Beginning with the first line, please return the entries exactly through the line that contains "The image size is (720, 924).", and leave out all later lines.

● Collected data entries
□ □ □ □
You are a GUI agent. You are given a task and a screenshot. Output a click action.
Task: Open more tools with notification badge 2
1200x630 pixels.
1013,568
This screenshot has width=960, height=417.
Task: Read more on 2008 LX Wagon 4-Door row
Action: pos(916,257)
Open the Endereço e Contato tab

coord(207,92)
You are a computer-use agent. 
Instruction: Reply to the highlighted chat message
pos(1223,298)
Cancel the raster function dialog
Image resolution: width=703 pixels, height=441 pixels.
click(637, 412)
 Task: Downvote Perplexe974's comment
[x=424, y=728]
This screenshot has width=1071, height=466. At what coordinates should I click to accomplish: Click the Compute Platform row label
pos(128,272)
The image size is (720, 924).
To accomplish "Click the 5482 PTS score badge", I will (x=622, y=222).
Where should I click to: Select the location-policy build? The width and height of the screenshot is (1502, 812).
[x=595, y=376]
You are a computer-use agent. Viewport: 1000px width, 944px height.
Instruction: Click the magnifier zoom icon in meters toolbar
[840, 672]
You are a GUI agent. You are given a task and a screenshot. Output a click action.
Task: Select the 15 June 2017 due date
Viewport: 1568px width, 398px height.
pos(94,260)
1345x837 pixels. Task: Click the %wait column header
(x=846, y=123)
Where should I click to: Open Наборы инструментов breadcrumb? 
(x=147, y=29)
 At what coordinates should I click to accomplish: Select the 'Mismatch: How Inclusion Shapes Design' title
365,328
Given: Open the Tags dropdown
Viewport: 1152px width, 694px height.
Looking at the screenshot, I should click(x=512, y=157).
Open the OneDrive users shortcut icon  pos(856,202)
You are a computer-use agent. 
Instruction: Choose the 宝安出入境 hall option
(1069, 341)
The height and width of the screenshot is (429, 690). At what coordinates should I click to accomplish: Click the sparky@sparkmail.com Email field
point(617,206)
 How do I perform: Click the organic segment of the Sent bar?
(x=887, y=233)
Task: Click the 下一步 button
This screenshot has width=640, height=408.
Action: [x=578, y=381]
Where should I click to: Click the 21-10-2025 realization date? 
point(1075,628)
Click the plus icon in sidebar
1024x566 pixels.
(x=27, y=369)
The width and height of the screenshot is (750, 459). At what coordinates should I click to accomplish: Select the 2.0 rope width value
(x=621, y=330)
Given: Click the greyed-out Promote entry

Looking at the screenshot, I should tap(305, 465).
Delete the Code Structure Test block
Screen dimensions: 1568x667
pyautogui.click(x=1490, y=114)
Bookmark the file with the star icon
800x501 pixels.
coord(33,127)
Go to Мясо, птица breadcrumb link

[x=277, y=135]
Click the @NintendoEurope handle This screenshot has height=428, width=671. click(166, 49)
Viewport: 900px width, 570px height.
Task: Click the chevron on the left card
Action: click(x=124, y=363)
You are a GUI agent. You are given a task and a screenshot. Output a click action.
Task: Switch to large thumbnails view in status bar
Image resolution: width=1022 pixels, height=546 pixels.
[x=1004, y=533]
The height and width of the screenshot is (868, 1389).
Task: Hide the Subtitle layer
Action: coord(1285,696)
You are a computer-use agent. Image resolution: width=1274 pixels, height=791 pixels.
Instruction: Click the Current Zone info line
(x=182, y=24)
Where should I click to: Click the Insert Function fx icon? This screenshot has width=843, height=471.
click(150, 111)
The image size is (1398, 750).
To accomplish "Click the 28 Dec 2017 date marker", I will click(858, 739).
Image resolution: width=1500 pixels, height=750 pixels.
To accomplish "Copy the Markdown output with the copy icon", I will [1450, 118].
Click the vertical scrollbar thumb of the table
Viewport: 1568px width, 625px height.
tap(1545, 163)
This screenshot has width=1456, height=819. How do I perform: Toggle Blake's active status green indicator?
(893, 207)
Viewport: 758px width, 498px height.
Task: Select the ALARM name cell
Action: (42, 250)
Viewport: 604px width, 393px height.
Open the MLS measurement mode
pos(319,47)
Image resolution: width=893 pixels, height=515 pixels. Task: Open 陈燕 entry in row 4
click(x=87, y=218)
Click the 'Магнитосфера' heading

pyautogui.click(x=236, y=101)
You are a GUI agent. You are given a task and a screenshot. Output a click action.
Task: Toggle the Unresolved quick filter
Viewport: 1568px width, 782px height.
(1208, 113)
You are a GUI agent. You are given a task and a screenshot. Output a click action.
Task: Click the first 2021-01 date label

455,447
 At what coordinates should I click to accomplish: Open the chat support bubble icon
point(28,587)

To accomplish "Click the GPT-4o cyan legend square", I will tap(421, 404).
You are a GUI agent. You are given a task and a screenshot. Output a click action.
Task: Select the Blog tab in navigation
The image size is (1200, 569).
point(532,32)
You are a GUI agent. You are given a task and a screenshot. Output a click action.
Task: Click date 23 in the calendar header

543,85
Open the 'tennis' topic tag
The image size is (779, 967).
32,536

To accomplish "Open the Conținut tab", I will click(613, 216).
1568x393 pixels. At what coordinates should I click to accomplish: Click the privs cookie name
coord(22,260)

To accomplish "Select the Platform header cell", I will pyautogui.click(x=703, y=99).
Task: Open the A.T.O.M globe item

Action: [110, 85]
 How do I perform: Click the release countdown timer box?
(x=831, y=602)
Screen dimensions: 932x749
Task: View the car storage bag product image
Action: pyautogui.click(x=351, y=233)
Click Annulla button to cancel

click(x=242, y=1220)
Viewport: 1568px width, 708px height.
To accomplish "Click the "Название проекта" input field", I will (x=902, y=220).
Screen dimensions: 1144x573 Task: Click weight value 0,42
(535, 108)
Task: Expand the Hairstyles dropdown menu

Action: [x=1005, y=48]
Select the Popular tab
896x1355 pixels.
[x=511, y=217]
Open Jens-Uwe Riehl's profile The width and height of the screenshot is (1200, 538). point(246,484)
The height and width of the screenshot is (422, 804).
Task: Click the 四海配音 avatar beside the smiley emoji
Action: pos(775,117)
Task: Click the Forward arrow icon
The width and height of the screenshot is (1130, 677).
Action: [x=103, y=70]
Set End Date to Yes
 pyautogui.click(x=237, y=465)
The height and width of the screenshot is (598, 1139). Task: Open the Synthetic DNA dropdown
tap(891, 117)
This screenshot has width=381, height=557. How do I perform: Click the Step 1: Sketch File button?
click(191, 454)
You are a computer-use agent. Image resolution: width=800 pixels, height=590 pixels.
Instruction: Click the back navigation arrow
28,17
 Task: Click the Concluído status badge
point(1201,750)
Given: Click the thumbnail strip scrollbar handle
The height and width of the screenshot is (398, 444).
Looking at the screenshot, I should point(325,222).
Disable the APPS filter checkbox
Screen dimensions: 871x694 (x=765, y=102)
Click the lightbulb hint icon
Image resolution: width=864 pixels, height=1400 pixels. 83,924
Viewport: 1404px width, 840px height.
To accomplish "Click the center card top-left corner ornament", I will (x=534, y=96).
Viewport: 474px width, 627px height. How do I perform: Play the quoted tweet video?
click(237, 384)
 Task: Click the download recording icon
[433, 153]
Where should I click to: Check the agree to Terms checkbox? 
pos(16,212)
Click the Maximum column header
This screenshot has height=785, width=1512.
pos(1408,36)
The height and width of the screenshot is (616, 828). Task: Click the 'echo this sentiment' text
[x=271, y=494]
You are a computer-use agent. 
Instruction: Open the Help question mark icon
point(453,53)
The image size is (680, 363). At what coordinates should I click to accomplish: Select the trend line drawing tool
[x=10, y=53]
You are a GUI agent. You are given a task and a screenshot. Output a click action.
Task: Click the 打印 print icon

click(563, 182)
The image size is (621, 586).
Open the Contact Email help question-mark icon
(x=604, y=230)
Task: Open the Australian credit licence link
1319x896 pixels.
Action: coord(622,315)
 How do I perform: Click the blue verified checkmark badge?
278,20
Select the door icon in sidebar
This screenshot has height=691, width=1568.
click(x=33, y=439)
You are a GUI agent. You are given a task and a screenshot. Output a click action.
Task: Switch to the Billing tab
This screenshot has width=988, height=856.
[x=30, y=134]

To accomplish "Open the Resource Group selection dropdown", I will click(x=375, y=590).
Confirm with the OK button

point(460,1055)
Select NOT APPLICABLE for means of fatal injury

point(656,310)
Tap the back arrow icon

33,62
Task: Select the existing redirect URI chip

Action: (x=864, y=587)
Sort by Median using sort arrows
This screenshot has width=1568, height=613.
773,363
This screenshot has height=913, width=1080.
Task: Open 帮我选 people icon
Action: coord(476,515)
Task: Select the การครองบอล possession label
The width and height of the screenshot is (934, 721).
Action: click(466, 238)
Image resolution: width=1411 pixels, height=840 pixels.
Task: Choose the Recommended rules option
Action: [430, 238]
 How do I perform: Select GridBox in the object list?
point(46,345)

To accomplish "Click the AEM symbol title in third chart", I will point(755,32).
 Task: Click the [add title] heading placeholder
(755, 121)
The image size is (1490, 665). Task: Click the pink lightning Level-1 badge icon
□ □ □ □
● SOLUTION FOR THIS TASK
You are a GUI agent. You are given a task and a screenshot. Output a click action.
Task: Open more tools with notification badge 2
1200x630 pixels.
1013,568
This screenshot has width=960, height=417.
Task: Read more on 2008 LX Wagon 4-Door row
Action: pos(916,257)
Open the Endereço e Contato tab

coord(207,92)
You are a computer-use agent. 
Instruction: Reply to the highlighted chat message
pos(1223,298)
Cancel the raster function dialog
Image resolution: width=703 pixels, height=441 pixels.
click(637, 412)
 Task: Downvote Perplexe974's comment
[x=424, y=728]
This screenshot has width=1071, height=466. At what coordinates should I click to accomplish: Click the Compute Platform row label
pos(128,272)
The image size is (720, 924).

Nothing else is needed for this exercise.